[Extracted data entries]
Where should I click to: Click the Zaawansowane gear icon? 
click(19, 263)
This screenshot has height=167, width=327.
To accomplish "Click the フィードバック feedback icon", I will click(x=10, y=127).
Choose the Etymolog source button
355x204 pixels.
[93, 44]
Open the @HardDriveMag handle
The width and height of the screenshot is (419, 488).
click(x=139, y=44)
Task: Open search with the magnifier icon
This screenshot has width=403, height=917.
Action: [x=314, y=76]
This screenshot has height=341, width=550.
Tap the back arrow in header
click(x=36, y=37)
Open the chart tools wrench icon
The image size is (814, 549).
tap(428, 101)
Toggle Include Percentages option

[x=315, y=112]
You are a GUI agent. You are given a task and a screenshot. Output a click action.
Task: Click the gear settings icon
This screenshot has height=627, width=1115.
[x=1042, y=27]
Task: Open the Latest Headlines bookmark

* * *

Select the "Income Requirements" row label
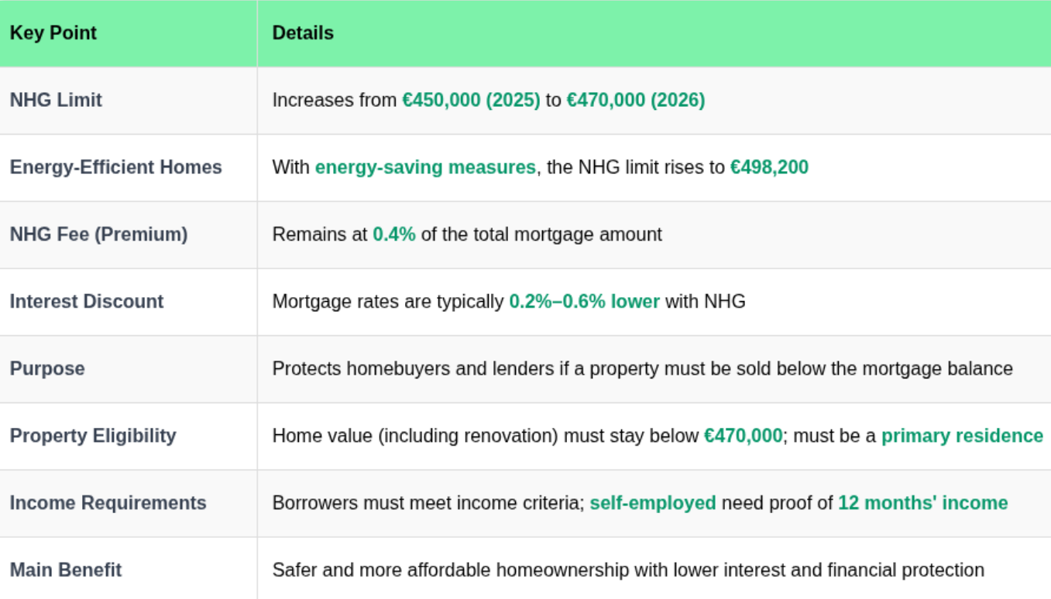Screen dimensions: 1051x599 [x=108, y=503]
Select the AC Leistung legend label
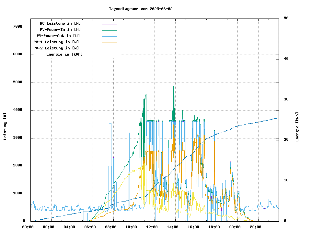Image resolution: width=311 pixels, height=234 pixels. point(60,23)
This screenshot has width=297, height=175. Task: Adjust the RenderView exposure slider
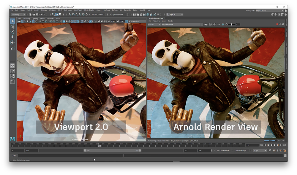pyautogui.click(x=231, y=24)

> _EXERCISE OBJECTIVE_
Taking the lines above, repeat exactly those from the line that contains "Where should I" through the line that contains "Task: Open the Latest Headlines bookmark", and both of those lines as well. Include nothing else.

> _WORKED SOLUTION_
Where should I click to: Click the Zaawansowane gear icon? 
click(19, 263)
This screenshot has height=167, width=327.
To accomplish "Click the フィードバック feedback icon", I will click(x=10, y=127).
Choose the Etymolog source button
355x204 pixels.
[93, 44]
Open the @HardDriveMag handle
The width and height of the screenshot is (419, 488).
click(x=139, y=44)
Task: Open search with the magnifier icon
This screenshot has width=403, height=917.
Action: [x=314, y=76]
This screenshot has height=341, width=550.
Tap the back arrow in header
click(x=36, y=37)
Open the chart tools wrench icon
The image size is (814, 549).
tap(428, 101)
Toggle Include Percentages option

[x=315, y=112]
You are a GUI agent. You are given a task and a screenshot. Output a click action.
Task: Click the gear settings icon
This screenshot has height=627, width=1115.
[x=1042, y=27]
Task: Open the Latest Headlines bookmark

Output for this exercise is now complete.